Task objective: Please repeat the lines below, exactly and only, from the one that holds "You are a GUI" through the one that holds "Open La Rochère".

Recorded information:
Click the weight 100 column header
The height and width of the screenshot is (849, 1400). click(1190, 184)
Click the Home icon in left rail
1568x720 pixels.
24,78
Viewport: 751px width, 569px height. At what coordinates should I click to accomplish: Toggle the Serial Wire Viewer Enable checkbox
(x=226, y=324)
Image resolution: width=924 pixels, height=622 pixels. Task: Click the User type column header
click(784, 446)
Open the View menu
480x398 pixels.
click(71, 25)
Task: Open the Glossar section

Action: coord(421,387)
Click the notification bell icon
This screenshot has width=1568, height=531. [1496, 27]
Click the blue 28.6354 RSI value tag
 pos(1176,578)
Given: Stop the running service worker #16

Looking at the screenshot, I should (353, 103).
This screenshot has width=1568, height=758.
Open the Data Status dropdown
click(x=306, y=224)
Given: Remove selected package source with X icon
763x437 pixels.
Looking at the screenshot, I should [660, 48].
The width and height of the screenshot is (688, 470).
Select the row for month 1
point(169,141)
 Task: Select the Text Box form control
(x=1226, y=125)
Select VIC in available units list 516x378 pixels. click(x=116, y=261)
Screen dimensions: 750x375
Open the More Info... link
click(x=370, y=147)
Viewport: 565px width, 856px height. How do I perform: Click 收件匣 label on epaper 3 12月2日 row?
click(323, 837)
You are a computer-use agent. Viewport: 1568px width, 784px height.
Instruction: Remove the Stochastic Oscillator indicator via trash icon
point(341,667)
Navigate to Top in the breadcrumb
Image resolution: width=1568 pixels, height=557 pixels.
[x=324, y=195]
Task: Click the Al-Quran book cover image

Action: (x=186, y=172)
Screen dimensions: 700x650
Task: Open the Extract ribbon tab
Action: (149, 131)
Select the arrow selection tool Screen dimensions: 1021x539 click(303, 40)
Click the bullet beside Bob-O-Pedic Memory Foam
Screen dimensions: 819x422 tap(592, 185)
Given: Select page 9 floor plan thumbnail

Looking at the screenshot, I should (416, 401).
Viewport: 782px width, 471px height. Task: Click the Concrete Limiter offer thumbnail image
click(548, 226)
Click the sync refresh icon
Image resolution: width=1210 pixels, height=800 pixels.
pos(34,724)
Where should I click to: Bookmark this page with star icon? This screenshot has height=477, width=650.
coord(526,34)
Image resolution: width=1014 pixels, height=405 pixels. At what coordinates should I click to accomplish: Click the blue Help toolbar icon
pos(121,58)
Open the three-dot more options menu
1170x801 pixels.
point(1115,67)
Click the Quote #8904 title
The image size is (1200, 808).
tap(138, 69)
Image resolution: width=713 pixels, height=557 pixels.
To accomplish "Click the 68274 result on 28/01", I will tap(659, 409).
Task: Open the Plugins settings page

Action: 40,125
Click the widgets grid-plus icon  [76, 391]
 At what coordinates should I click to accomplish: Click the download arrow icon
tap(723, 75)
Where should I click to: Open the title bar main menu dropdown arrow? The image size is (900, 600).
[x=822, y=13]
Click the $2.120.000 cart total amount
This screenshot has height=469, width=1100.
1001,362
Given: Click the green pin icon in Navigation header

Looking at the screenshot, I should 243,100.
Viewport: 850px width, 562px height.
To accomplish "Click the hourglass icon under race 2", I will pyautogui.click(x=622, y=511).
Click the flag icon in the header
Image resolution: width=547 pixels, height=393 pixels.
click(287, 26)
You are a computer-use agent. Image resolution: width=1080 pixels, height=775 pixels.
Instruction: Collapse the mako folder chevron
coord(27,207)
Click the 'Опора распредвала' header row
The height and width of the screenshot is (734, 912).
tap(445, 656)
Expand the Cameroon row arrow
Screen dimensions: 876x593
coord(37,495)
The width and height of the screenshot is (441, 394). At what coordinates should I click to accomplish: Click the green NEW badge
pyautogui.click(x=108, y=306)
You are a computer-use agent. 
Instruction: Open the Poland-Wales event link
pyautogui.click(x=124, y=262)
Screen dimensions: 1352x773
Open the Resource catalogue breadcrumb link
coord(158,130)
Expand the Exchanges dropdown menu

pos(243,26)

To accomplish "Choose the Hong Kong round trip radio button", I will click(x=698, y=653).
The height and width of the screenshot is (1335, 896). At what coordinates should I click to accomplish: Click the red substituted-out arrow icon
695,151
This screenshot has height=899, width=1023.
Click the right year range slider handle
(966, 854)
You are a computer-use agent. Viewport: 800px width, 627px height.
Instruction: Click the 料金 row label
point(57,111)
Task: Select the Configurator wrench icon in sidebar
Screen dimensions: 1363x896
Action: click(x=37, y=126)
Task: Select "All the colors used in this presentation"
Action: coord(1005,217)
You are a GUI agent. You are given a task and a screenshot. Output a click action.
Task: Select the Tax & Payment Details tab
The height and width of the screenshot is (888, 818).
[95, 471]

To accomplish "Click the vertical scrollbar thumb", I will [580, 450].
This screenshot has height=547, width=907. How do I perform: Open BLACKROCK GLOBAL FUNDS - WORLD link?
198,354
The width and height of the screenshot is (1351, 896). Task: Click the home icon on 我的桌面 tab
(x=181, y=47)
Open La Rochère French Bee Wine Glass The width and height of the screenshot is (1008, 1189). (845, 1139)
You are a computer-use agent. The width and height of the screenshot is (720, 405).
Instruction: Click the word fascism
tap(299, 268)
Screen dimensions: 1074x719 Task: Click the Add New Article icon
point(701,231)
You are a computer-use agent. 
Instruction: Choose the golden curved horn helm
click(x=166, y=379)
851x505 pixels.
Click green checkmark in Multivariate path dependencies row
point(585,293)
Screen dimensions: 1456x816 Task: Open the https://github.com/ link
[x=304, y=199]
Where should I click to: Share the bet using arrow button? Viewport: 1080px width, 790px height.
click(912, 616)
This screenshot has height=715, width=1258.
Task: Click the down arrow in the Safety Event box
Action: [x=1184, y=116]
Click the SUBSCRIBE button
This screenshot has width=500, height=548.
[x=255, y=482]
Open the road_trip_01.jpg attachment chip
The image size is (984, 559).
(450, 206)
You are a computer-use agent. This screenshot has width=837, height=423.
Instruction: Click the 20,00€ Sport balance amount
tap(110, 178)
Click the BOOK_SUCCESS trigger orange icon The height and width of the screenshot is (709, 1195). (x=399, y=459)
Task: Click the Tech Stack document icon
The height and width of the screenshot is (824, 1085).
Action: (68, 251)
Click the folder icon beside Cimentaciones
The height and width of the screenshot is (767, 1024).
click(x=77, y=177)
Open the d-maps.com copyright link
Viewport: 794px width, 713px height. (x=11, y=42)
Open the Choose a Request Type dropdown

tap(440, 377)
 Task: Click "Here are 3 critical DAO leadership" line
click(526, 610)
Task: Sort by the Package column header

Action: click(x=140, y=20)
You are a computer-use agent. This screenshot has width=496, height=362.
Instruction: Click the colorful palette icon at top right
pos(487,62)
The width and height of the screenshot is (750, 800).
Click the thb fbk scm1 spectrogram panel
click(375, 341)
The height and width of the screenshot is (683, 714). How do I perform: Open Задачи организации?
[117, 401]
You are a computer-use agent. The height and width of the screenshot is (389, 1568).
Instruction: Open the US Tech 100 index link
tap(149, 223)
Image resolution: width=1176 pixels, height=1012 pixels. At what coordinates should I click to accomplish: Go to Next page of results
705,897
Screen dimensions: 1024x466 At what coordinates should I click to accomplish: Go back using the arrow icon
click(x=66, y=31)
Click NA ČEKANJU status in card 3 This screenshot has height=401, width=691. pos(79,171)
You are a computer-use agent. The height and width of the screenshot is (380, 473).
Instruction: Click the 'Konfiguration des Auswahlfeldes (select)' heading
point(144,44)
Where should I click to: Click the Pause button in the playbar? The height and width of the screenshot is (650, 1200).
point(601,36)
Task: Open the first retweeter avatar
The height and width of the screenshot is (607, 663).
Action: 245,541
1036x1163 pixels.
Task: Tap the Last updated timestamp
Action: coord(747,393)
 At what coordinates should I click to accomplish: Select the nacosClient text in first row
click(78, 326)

Solution to this task:
You are a GUI agent. You are given a task and a screenshot. Output a click action.
Task: Select the Tax & Payment Details tab
The height and width of the screenshot is (888, 818).
[95, 471]

To accomplish "Click the vertical scrollbar thumb", I will [580, 450].
This screenshot has height=547, width=907. How do I perform: Open BLACKROCK GLOBAL FUNDS - WORLD link?
198,354
The width and height of the screenshot is (1351, 896). Task: Click the home icon on 我的桌面 tab
(x=181, y=47)
Open La Rochère French Bee Wine Glass The width and height of the screenshot is (1008, 1189). (845, 1139)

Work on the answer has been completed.